I've never heard of the word. Are you sure it is spelled correctly?
I looked it up in my dictionary and it wasn't even in there...


----------



## Peterdg

Never heard of it either. Is it a Dutch word?


----------



## teaboy

Peterdg said:


> Never heard of it either. Is it a Dutch word?



I assume it is.  It is also known as Holland greens.  If it were a Dutch word, how would it be pronounced?  Does Dutch have a Y?


----------



## Peterdg

teaboy said:


> I assume it is. It is also known as Holland greens. If it were a Dutch word, how would it be pronounced? Does Dutch have a Y?


Yes, Dutch has a "y" and it is usually pronounced as the Dutch "i" (which corresponds to the English "e") except in combinations with another vowel, in which it depends how it is pronounced.


----------



## teaboy

Peterdg said:


> Yes, Dutch has a "y" and it is usually pronounced as the dutch "i" (which corresponds to the English "e") except in combinations with another vowel, in which it depends how it is pronounced.



So you're saying it would be pronounced "tea-phone"?


----------



## Peterdg

teaboy said:


> So you're saying it would be pronounced "tea-phone"?
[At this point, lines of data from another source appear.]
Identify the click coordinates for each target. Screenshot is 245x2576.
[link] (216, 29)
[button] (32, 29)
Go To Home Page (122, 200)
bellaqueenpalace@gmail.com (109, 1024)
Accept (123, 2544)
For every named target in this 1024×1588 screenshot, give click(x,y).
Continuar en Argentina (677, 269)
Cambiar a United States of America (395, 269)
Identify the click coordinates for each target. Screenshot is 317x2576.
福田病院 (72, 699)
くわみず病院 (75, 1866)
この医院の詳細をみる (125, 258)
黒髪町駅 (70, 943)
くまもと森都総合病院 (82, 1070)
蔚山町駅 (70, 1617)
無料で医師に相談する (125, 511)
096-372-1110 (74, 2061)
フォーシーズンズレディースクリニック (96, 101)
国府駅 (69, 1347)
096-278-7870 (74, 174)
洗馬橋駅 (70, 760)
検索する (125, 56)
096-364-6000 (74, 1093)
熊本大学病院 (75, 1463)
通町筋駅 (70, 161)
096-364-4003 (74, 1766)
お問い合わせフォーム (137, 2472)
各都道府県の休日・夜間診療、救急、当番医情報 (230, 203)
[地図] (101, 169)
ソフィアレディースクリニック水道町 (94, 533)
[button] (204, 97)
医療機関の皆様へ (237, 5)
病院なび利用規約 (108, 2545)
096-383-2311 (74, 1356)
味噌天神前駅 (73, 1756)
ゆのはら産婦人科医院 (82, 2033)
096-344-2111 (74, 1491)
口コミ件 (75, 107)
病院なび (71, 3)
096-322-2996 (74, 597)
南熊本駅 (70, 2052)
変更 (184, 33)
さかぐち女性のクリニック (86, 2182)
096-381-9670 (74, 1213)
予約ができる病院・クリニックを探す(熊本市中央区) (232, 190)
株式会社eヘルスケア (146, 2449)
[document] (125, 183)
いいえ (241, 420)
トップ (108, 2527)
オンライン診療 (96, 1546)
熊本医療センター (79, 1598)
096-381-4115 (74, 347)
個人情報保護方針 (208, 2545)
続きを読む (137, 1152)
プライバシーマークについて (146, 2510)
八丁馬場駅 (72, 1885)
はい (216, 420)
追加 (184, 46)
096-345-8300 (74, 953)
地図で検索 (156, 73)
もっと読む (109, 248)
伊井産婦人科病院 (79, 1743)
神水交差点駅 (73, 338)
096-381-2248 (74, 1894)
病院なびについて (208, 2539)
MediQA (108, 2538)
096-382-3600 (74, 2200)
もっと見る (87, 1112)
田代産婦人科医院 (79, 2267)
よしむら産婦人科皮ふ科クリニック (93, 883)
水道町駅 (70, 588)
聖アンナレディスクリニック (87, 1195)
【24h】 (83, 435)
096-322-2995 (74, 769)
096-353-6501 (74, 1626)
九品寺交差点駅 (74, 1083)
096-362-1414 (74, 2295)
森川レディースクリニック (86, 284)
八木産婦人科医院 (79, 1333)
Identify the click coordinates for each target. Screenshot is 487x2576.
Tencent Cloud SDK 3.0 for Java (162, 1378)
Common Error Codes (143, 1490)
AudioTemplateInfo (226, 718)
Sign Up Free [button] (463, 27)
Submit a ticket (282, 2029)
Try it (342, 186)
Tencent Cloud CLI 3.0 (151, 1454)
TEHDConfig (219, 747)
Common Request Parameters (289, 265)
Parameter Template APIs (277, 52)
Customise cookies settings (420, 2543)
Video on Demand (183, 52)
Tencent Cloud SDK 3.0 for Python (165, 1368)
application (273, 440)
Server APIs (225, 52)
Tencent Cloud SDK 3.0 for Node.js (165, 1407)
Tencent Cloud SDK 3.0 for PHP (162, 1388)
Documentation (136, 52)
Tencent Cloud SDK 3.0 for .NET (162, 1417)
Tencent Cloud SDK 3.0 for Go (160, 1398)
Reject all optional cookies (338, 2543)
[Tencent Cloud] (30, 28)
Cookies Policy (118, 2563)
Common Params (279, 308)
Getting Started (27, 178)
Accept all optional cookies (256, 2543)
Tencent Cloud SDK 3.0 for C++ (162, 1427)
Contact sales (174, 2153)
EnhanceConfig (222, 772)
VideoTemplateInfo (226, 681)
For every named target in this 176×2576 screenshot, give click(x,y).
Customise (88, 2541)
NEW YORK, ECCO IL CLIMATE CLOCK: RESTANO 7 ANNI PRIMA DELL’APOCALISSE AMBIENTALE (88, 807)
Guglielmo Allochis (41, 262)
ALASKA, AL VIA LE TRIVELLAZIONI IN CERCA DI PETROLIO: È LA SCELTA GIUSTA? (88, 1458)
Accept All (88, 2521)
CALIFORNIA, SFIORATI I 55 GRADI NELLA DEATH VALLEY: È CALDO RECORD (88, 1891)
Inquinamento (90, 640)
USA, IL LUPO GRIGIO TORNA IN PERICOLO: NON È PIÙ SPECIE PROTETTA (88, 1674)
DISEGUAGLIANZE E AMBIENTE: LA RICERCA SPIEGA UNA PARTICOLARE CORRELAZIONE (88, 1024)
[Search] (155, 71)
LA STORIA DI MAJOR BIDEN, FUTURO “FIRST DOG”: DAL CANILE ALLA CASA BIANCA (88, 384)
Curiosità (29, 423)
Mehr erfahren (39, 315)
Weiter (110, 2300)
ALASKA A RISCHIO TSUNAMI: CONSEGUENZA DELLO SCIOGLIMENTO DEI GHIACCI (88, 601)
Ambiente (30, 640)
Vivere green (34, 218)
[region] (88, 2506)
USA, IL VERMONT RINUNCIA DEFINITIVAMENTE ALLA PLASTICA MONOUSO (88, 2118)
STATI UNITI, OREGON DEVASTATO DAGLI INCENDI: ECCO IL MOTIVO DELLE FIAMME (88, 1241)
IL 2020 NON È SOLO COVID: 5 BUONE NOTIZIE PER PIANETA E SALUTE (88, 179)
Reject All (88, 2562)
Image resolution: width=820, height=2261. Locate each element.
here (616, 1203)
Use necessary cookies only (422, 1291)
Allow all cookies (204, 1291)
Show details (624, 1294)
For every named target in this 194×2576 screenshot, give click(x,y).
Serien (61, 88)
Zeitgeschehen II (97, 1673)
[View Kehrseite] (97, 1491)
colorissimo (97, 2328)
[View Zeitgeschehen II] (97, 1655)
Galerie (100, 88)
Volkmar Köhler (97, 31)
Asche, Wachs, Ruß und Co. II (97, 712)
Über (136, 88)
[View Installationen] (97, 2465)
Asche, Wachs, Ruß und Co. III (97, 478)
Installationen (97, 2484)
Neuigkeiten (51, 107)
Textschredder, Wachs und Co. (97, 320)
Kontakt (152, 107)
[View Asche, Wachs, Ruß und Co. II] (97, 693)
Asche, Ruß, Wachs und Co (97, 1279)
Yes, more or less. The ending would be "phon" (short "o", like the "o" in "won" (= past tense of "to win")) though, not "phone"


----------



## teaboy

Got it!  Dank u vel! 

(I don't know if that is the right spelling, but is about the only Dutch I remember from a few days there in 1977...)


----------



## Frank06

Hi,

Just out of curiosity: where did you come across this word?
I have been looking around (also here) and I couldn't find any reference.

Groetjes,

Frank


----------



## Suehil

Tyfon appears to be the English name for it.


----------



## sanne78

Nederlandse naam: "*raapzaad*".
http://www.neerlandstuin.nl/plantenc/raapzaad.html

Ik had er nog nooit van gehoord....


----------



## teaboy

Ah.  I wonder where they came up with the name tyfon...  Raapzaad makes more sense.


----------